§ Data for this exercise
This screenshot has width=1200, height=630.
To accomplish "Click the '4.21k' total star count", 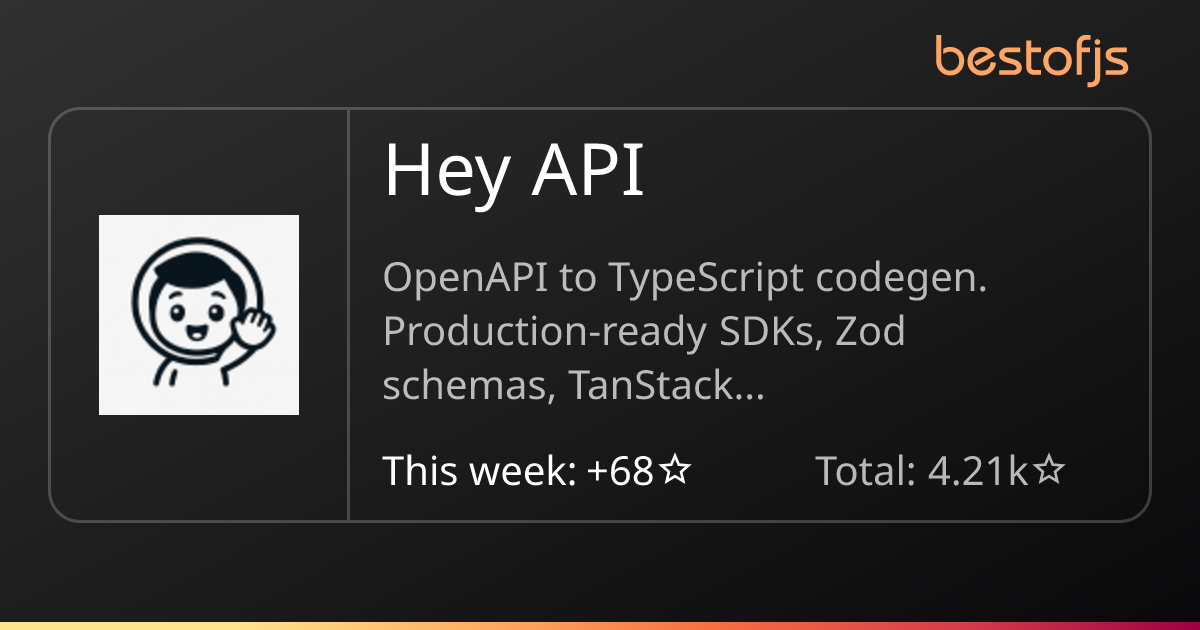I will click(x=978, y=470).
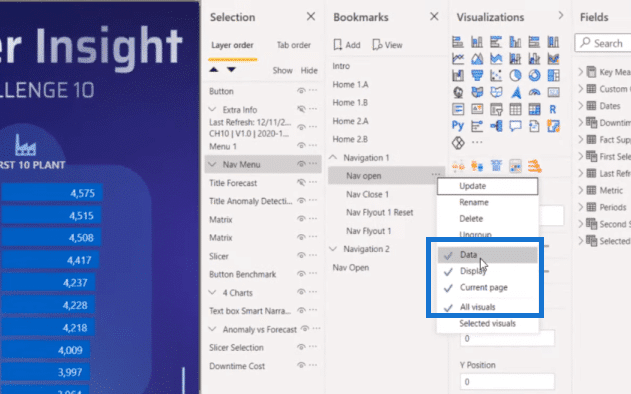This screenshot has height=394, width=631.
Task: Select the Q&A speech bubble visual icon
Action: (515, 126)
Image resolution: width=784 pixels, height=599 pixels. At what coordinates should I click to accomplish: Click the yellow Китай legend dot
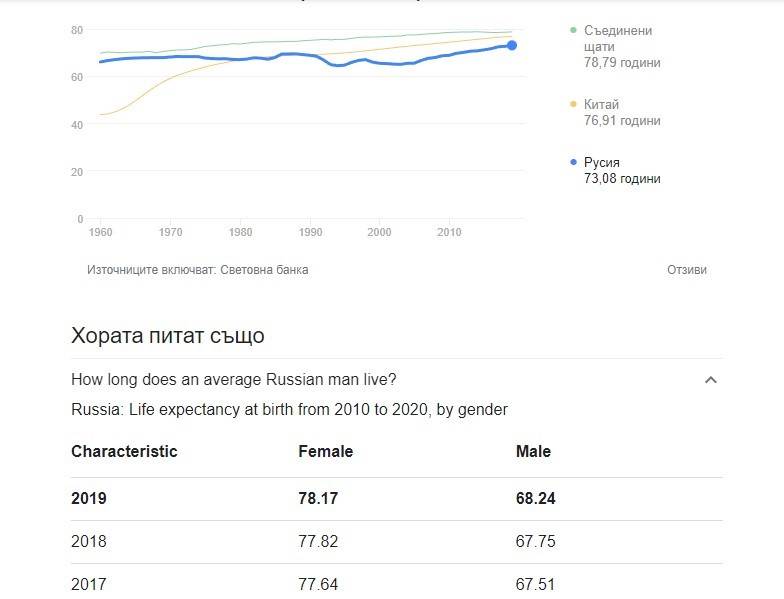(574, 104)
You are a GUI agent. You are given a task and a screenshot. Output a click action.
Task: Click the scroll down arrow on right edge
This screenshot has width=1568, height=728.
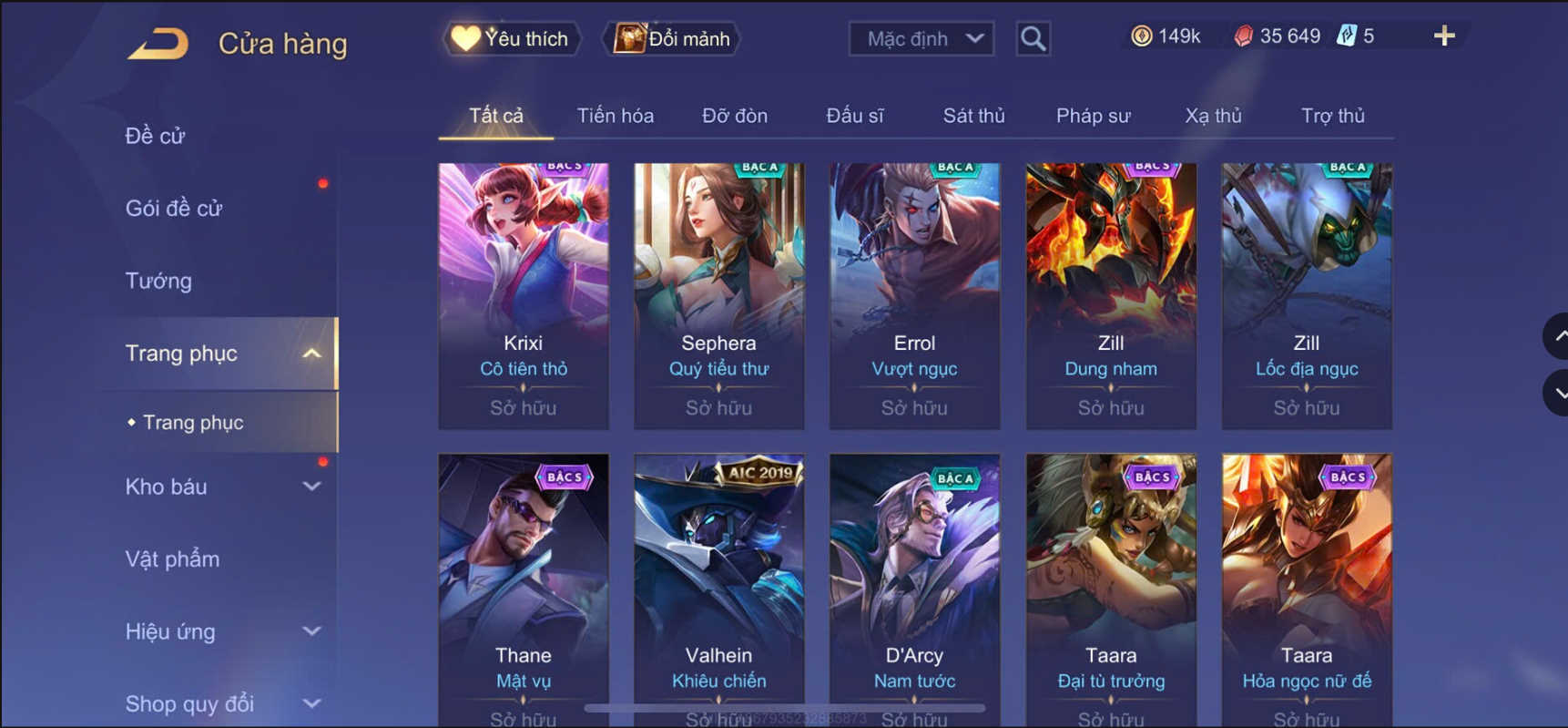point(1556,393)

§ What needs to be done
Your answer must be the lines from the one containing "You are a GUI" through the last line of the records, both included, written out exactly and without pictures.

§ Task result
You are a GUI agent. You are given a task and a screenshot. Output a click action.
Task: Click the scroll down arrow on right edge
This screenshot has width=1568, height=728.
point(1556,393)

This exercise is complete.